Have we watched enough of these sites to have a good idea of ​​where things are going in the future?

How long it takes to know where ecosystems are going depends on the changes you are interested in. Physical changes are easier to observe and record because the system consists only of heat, salinity, currents, and mixing—and because we have good tools to do it. Make accurate measurements of those variables. In contrast, tens to hundreds of different measurements are required to characterize variation in the biological responses of multiple species, and only a few can be sampled and measured remotely. With a few key exceptions, detection of change for many groups of organisms still depends on scientists and students making simple, time-consuming and tedious visual counts. These measurements are gradually becoming automated. Drones, shipboard acoustics, underwater digital video cameras, and equipped ocean gliders are beginning to provide real-time and comprehensive views of the oceans. Sea ice cover and icebergs remain major obstacles to releasing instruments in winter, so many measurements are limited to ice-free summer months.

What have been some of the challenges of working in Antarctica?
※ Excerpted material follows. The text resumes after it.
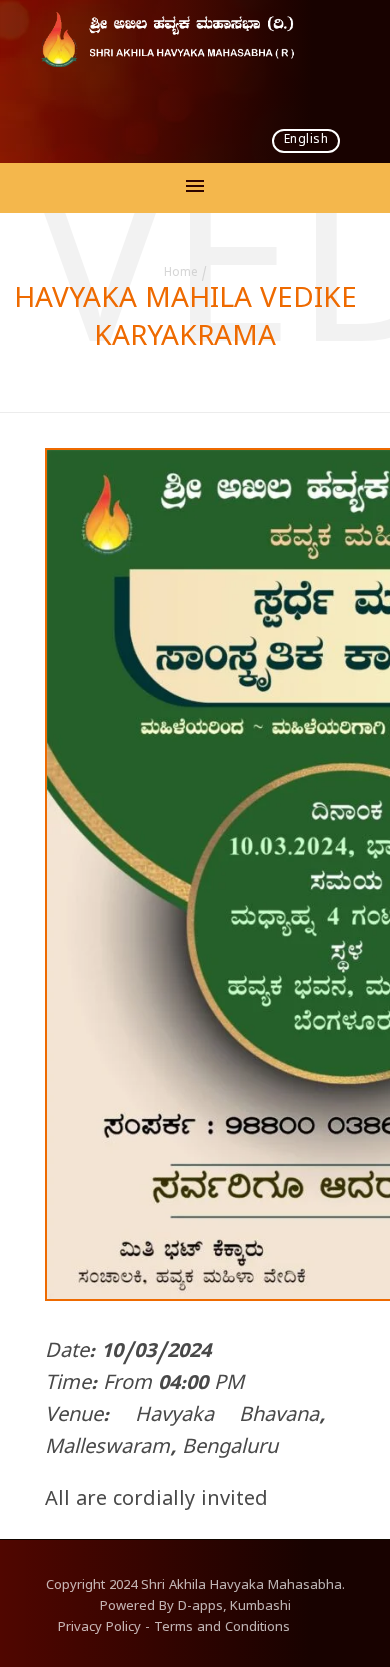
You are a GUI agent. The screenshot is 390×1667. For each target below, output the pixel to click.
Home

There are obvious challenges: planning to work in a remote location—the trip takes seven days each way—and anticipating anything you might need. There are storms, high seas, ice cover. We were stuck in the ice for two weeks in September 2001. Then there are the issues of supply chain, staffing, and maintaining a high-quality time series of observations and measurements over several decades. The work to prepare for next year literally starts before you even set sail this year. This project is not just a time series, but a living and evolving scientific investigation with wrong turns, blind alleys and unexpected discoveries. Despite the challenges, it is a beautiful and exciting place to work.